A post hoc analysis was performed of a prospective, multicenter database of patients with CSM from the AOSpine North American study. One hundred ten patients (34%) met inclusion criteria, which were symptomatic CSM, age over 18 years, baseline flexion/extension radiographs, and health-related quality of life (HRQOL) questionnaires (modified Japanese Orthopaedic Association [mJOA] score, Neck Disability Index [NDI], the 36-Item Short Form Health Survey Physical Component Score [SF-36 PCS], and Nurick grade). The mean age was 56.9 ± 12 years, and 42% of patients were women (n = 46). Correlations with HRQOL measures were analyzed for regional (cervical lordosis and cervical sagittal vertical axis) and focal parameters (kyphosis and spondylolisthesis between adjacent vertebrae) in flexion and extension. Baseline dynamic parameters (flexion/extension cone relative to a fixed C-7, center of rotation [COR], and range of motion arc relative to the COR) were also analyzed for correlations with HRQOL measures. RESULTS At baseline, the mean HRQOL measures demonstrated disability and the mean radiographic parameters demonstrated sagittal malalignment. Among regional parameters, there was a significant correlation between decreased neck flexion (increased C2-7 angle in flexion) and worse Nurick grade (R = 0.189, p = 0.048), with no significant correlations in extension. Focal parameters, including increased C-7 sagittal translation overT-1 (slip), were significantly correlated with greater myelopathy severity (mJOA score, Flexion R = -0.377, p = 0.003; mJOA score, Extension R = -0.261, p = 0.027). Sagittal slip at C-2 and C-4 also correlated with worse HRQOL measures. Reduced flexion/extension motion cones, a more posterior COR, and smaller range of motion correlated with worse general health SF-36 PCS and Nurick grade. CONCLUSIONS Dynamic motion analysis may play an important role in understanding CSM. Focal parameters demonstrated a significant correlation with worse HRQOL measures, especially increased C-7 sagittal slip in flexion and extension. Novel methods of motion analysis demonstrating reduced motion cones correlated with worse myelopathy grades. More posterior COR and smaller range of motion were both correlated with worse general health scores (SF-36 PCS and Nurick grade). To the knowledge of the authors , this is the first study to demonstrate correlation of dynamic motion and listhesis with disability and myelopathy in CSM 11).
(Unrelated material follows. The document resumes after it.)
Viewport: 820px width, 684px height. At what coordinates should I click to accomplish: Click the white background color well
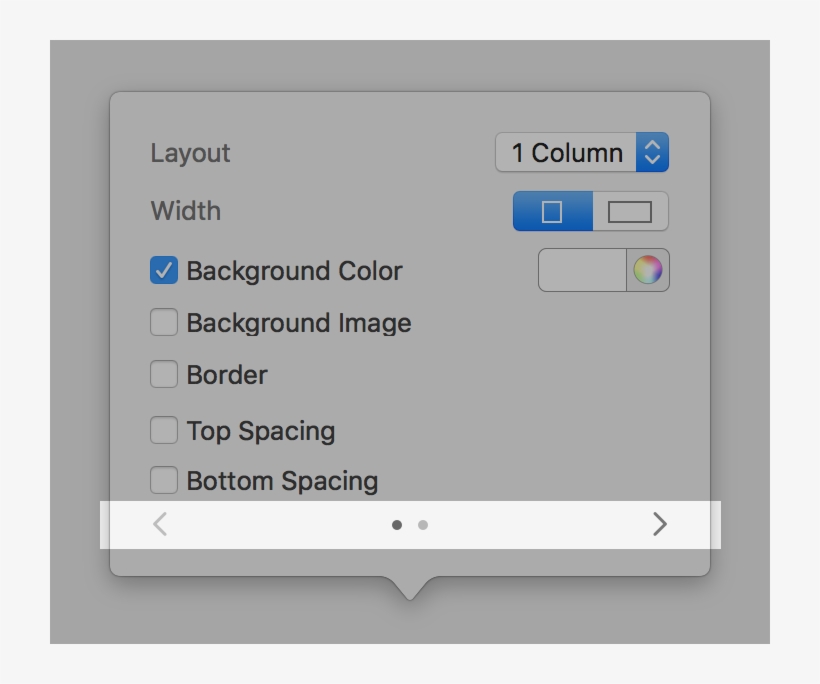tap(580, 270)
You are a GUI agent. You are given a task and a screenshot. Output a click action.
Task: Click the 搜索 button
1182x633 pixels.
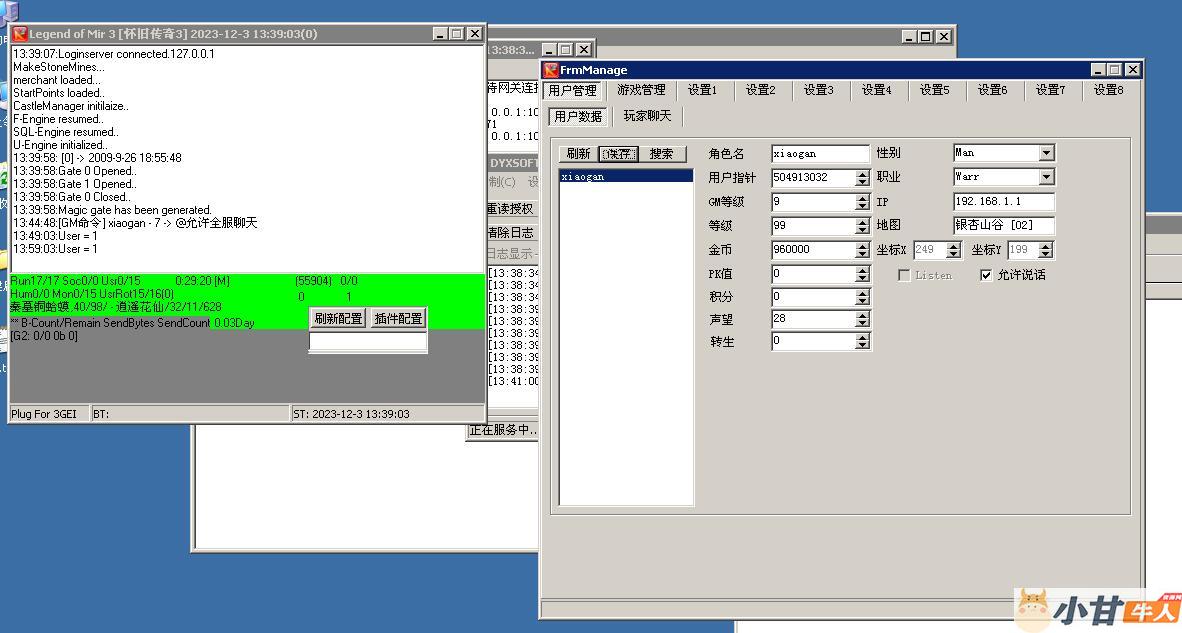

A 67-year-old man presented with progressive weakness and clumsiness (mJOA: 5; Nurick: 4). An anterior discectomy, osteophytectomy and bilateral foraminotomy of the C4-C5; C5-C6; C6-C7 were performed. Polyether-Ether-Ketone spacers and a titanium plate were placed. The patient was mobilized 3-hour post-surgery and was released the following day. Medicament therapy and a neck-conditioning program were prescribed. Clinical examinations were normal within a month. Magnetic resonance imaging showed no traces of the preoperatively registered intramedullary focal T2 hyper-intensity 12).